| Exercise brief |
All records below are to be repeated precisely, with nothing added.

------ Records to process

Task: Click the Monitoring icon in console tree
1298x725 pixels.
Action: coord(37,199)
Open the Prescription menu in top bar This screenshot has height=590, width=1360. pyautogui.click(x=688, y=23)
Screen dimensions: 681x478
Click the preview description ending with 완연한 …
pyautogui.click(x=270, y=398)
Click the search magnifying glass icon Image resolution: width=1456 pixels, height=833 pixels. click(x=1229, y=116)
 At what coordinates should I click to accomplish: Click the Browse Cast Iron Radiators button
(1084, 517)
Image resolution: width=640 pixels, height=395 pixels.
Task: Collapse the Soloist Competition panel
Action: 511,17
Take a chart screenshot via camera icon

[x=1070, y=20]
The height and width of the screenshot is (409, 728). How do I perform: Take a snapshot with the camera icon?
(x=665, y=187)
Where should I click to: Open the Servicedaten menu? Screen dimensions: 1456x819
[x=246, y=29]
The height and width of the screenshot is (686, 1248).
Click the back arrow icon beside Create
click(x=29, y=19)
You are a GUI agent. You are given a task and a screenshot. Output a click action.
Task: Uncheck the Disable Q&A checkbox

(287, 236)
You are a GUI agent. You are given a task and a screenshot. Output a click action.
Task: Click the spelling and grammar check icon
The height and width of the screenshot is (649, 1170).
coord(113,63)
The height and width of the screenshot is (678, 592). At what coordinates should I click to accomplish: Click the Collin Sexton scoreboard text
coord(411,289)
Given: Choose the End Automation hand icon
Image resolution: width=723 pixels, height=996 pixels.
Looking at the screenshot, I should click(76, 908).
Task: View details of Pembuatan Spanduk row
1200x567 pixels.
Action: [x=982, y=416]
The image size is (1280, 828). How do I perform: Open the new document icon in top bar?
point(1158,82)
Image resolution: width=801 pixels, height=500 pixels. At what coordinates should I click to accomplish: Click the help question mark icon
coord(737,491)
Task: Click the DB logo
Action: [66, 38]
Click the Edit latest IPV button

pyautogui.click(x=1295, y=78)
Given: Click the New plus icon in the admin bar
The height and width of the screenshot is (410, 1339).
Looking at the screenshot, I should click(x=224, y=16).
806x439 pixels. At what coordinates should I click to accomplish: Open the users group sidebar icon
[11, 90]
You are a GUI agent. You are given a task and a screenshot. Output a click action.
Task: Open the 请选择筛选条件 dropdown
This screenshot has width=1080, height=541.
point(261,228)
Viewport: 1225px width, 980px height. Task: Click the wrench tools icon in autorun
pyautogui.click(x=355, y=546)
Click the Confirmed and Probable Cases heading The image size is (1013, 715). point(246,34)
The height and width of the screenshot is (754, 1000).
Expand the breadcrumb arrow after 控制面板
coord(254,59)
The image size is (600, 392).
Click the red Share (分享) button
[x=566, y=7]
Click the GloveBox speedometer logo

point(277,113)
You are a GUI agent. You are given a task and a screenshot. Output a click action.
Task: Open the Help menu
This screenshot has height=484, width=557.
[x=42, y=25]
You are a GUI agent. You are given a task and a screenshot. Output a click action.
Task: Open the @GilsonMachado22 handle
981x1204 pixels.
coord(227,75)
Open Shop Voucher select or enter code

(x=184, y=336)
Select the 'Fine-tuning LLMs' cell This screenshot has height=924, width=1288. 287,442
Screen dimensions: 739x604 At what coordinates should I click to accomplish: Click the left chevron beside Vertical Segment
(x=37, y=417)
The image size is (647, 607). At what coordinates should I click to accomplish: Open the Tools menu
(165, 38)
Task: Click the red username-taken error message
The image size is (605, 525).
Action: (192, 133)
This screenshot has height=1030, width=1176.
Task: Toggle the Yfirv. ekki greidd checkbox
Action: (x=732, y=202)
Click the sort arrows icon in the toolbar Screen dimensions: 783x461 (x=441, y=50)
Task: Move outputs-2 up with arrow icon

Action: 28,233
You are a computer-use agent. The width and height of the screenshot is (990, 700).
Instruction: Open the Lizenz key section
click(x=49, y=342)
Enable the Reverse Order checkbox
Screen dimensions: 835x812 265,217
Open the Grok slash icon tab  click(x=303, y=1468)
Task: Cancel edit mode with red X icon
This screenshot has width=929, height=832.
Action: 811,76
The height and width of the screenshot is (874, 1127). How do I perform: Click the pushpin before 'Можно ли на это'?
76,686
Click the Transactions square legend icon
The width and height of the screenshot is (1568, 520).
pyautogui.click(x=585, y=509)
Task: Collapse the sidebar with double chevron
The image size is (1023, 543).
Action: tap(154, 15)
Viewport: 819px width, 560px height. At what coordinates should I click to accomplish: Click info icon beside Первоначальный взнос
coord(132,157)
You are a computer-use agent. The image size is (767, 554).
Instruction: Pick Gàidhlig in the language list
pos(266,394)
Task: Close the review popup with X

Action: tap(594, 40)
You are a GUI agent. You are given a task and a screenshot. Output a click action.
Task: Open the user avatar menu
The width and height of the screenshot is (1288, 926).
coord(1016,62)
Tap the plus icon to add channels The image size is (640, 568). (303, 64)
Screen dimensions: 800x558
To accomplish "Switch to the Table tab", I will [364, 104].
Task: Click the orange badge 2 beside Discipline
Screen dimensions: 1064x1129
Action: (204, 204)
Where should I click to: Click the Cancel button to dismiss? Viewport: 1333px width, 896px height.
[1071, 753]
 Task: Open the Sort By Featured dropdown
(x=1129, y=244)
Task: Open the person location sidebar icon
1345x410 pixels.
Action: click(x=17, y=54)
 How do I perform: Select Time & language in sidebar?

------------

| Result of the task |
Task: Click the Monitoring icon in console tree
1298x725 pixels.
Action: coord(37,199)
Open the Prescription menu in top bar This screenshot has height=590, width=1360. pyautogui.click(x=688, y=23)
Screen dimensions: 681x478
Click the preview description ending with 완연한 …
pyautogui.click(x=270, y=398)
Click the search magnifying glass icon Image resolution: width=1456 pixels, height=833 pixels. click(x=1229, y=116)
 At what coordinates should I click to accomplish: Click the Browse Cast Iron Radiators button
(1084, 517)
Image resolution: width=640 pixels, height=395 pixels.
Task: Collapse the Soloist Competition panel
Action: 511,17
Take a chart screenshot via camera icon

[x=1070, y=20]
The height and width of the screenshot is (409, 728). How do I perform: Take a snapshot with the camera icon?
(x=665, y=187)
Where should I click to: Open the Servicedaten menu? Screen dimensions: 1456x819
[x=246, y=29]
The height and width of the screenshot is (686, 1248).
Click the back arrow icon beside Create
click(x=29, y=19)
You are a GUI agent. You are given a task and a screenshot. Output a click action.
Task: Uncheck the Disable Q&A checkbox

(287, 236)
You are a GUI agent. You are given a task and a screenshot. Output a click action.
Task: Click the spelling and grammar check icon
The height and width of the screenshot is (649, 1170).
coord(113,63)
The height and width of the screenshot is (678, 592). At what coordinates should I click to accomplish: Click the Collin Sexton scoreboard text
coord(411,289)
Given: Choose the End Automation hand icon
Image resolution: width=723 pixels, height=996 pixels.
Looking at the screenshot, I should click(76, 908).
Task: View details of Pembuatan Spanduk row
1200x567 pixels.
Action: [x=982, y=416]
The image size is (1280, 828). How do I perform: Open the new document icon in top bar?
point(1158,82)
Image resolution: width=801 pixels, height=500 pixels. At what coordinates should I click to accomplish: Click the help question mark icon
coord(737,491)
Task: Click the DB logo
Action: [66, 38]
Click the Edit latest IPV button

pyautogui.click(x=1295, y=78)
Given: Click the New plus icon in the admin bar
The height and width of the screenshot is (410, 1339).
Looking at the screenshot, I should click(x=224, y=16).
806x439 pixels. At what coordinates should I click to accomplish: Open the users group sidebar icon
[11, 90]
You are a GUI agent. You are given a task and a screenshot. Output a click action.
Task: Open the 请选择筛选条件 dropdown
This screenshot has width=1080, height=541.
point(261,228)
Viewport: 1225px width, 980px height. Task: Click the wrench tools icon in autorun
pyautogui.click(x=355, y=546)
Click the Confirmed and Probable Cases heading The image size is (1013, 715). point(246,34)
The height and width of the screenshot is (754, 1000).
Expand the breadcrumb arrow after 控制面板
coord(254,59)
The image size is (600, 392).
Click the red Share (分享) button
[x=566, y=7]
Click the GloveBox speedometer logo

point(277,113)
You are a GUI agent. You are given a task and a screenshot. Output a click action.
Task: Open the Help menu
This screenshot has height=484, width=557.
[x=42, y=25]
You are a GUI agent. You are given a task and a screenshot. Output a click action.
Task: Open the @GilsonMachado22 handle
981x1204 pixels.
coord(227,75)
Open Shop Voucher select or enter code

(x=184, y=336)
Select the 'Fine-tuning LLMs' cell This screenshot has height=924, width=1288. 287,442
Screen dimensions: 739x604 At what coordinates should I click to accomplish: Click the left chevron beside Vertical Segment
(x=37, y=417)
The image size is (647, 607). At what coordinates should I click to accomplish: Open the Tools menu
(165, 38)
Task: Click the red username-taken error message
The image size is (605, 525).
Action: (192, 133)
This screenshot has height=1030, width=1176.
Task: Toggle the Yfirv. ekki greidd checkbox
Action: (x=732, y=202)
Click the sort arrows icon in the toolbar Screen dimensions: 783x461 (x=441, y=50)
Task: Move outputs-2 up with arrow icon

Action: 28,233
You are a computer-use agent. The width and height of the screenshot is (990, 700).
Instruction: Open the Lizenz key section
click(x=49, y=342)
Enable the Reverse Order checkbox
Screen dimensions: 835x812 265,217
Open the Grok slash icon tab  click(x=303, y=1468)
Task: Cancel edit mode with red X icon
This screenshot has width=929, height=832.
Action: 811,76
The height and width of the screenshot is (874, 1127). How do I perform: Click the pushpin before 'Можно ли на это'?
76,686
Click the Transactions square legend icon
The width and height of the screenshot is (1568, 520).
pyautogui.click(x=585, y=509)
Task: Collapse the sidebar with double chevron
The image size is (1023, 543).
Action: tap(154, 15)
Viewport: 819px width, 560px height. At what coordinates should I click to accomplish: Click info icon beside Первоначальный взнос
coord(132,157)
You are a computer-use agent. The image size is (767, 554).
Instruction: Pick Gàidhlig in the language list
pos(266,394)
Task: Close the review popup with X

Action: tap(594, 40)
You are a GUI agent. You are given a task and a screenshot. Output a click action.
Task: Open the user avatar menu
The width and height of the screenshot is (1288, 926).
coord(1016,62)
Tap the plus icon to add channels The image size is (640, 568). (303, 64)
Screen dimensions: 800x558
To accomplish "Switch to the Table tab", I will [364, 104].
Task: Click the orange badge 2 beside Discipline
Screen dimensions: 1064x1129
Action: (204, 204)
Where should I click to: Click the Cancel button to dismiss? Viewport: 1333px width, 896px height.
[1071, 753]
 Task: Open the Sort By Featured dropdown
(x=1129, y=244)
Task: Open the person location sidebar icon
1345x410 pixels.
Action: click(x=17, y=54)
 How do I perform: Select Time & language in sidebar?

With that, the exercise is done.